▶ _Enunciado_:
Prolonga el texto sobre la reacción del mundo teatral ante la censura de los clásicos a partir de su última frase.

En los círculos teatrales, la noticia ha dejado tan estupefactos a muchos creadores como a quien escribe estas líneas. Para el director escénico Eduardo Vasco, gran conocedor del teatro clásico y máximo responsable de la Compañía Nacional durante siete años, “estos movimientos buenistas están encabezados siempre por la gente más reaccionaria y más ignorante que ha existido”. “Leer a los clásicos sin perspectiva, y ofenderse por cosas que han contribuido a que lleguemos donde estamos, habiendo alcanzado unos derechos que jamás soñó nadie, es de idiotas –añade–. Lo que van a propiciar es que el teatro se acabe, la literatura se acabe y la creación, en suma, se acabe. Lo único que les interesa es un mundo normalizado según sus parámetros. Intentar convencer a la gente de que obras como El mercader de Venecia dañan a la humanidad, cuando son precisamente obras que han hecho progresar a esa humanidad, es la cosa más reaccionaria que puede existir”. Vasco, que montó El mercader de Venecia en 2015 con su compañía Noviembre Teatro, y que ahora tiene en la cartelera madrileña Peribáñez y el comendador de Ocaña, advierte de que “no estamos muy lejos de aquellas imposiciones que todos tenemos en la memoria”.
Algo parecido opina Álvaro Tato, responsable de la dramaturgia de algunos exitosos montajes de la Compañía Nacional de Teatro Clásico. Para el autor, que ha firmado junto con Helena Pimenta la versión de la obra de Shakespeare Noche de Reyes, que se acaba de estrenar en Madrid, “este tipo de censuras son un pésimo síntoma de lo peor de nuestros tiempos, lo cual no significa que estos sean los peores tiempos posibles; es un síntoma de la debilidad mental que estamos padeciendo por el pensamiento único; una debilidad mental que impide entender la ironía, el lenguaje desplazado; y que impide entender que un lenguaje en un contexto social puede ser ofensivo, pero en un contexto artístico es expresivo. Ver a Shylock como un a un simple judío y a Shakespeare como un antisemita es no saber leer. Shakespeare admite y asume la humanidad en su conjunto, con sus partes buenas y malas, sus claroscuros; por eso es tan grande”. “No obstante –añade–, pienso que no hay que adoptar una posición demasiado apocalíptica. Creo que son hechos afortunadamente aislados, de una corriente intelectual, la biempensante, que es verdad, eso sí, que cada vez se está extendiendo más en la sociedad y, por desgracia, también en la juventud. Pero creo que de momento son solo nubes en el horizonte”.

(Datos de localización por coordenadas de píxel)

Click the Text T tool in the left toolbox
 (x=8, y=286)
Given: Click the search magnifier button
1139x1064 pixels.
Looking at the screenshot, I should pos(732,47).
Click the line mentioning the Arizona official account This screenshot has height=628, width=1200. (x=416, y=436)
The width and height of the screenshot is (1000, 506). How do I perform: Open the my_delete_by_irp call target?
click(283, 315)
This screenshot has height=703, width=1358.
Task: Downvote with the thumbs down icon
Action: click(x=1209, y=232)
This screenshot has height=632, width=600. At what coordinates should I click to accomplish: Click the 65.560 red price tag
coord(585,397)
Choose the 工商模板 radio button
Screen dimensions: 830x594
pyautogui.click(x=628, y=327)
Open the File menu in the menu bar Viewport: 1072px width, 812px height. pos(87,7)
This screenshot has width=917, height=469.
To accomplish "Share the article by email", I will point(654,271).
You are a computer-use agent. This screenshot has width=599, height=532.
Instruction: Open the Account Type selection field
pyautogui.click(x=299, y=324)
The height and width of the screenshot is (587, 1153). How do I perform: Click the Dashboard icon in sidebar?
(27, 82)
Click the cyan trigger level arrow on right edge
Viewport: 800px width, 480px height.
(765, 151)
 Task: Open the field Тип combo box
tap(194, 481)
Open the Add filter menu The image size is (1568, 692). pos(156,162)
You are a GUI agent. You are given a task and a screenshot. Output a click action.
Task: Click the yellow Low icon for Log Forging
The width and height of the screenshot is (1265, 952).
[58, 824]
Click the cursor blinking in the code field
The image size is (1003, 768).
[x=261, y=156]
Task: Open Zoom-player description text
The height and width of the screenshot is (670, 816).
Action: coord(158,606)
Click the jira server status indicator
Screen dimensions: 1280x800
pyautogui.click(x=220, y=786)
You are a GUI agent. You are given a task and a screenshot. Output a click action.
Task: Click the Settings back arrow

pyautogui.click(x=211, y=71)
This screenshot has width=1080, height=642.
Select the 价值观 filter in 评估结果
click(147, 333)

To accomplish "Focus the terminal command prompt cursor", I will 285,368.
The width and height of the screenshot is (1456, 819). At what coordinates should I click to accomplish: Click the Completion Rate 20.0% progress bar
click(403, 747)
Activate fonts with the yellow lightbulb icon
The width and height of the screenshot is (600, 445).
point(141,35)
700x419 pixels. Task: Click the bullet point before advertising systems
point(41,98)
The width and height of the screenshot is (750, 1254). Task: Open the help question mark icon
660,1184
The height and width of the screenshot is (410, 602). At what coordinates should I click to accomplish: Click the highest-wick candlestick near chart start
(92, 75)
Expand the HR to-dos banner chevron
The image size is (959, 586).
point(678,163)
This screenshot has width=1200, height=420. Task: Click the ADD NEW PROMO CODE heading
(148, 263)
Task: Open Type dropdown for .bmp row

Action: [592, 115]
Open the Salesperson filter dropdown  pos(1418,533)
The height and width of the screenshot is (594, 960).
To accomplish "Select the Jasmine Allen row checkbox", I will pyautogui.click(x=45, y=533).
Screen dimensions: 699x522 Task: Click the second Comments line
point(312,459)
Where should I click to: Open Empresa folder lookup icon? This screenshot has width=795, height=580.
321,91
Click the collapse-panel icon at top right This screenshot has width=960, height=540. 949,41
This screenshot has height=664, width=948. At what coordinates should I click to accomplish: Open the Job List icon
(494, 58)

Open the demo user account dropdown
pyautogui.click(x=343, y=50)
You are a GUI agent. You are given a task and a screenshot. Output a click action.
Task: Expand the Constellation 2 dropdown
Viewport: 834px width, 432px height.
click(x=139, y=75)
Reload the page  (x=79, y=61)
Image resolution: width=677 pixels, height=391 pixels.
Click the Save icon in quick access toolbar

▶ _Respuesta del ejercicio_:
Vasco, por su parte, lo tiene claro: “Hay determinados poderes que viven muy cómodos controlando los discursos; vamos a terminar no pudiendo hablar de nada, lo cual es trágico para cualquier arte y es trágico también para el pensamiento”. Una afirmación que ya debió de rondar por la cabeza de Shakespeare hace más de cuatro siglos, cuando hizo decir a Hamlet aquello de “Podría estar encerrado en una cáscara de nuez y sentirme rey de un espacio infinito”. Incluso ante la opresión más tirana, el Bardo ya supo ver que hay una parcela irreductible de libertad: la del pensamiento y la imaginación individuales. Así son los clásicos; por eso no conviene dejar de leerlos y verlos representados.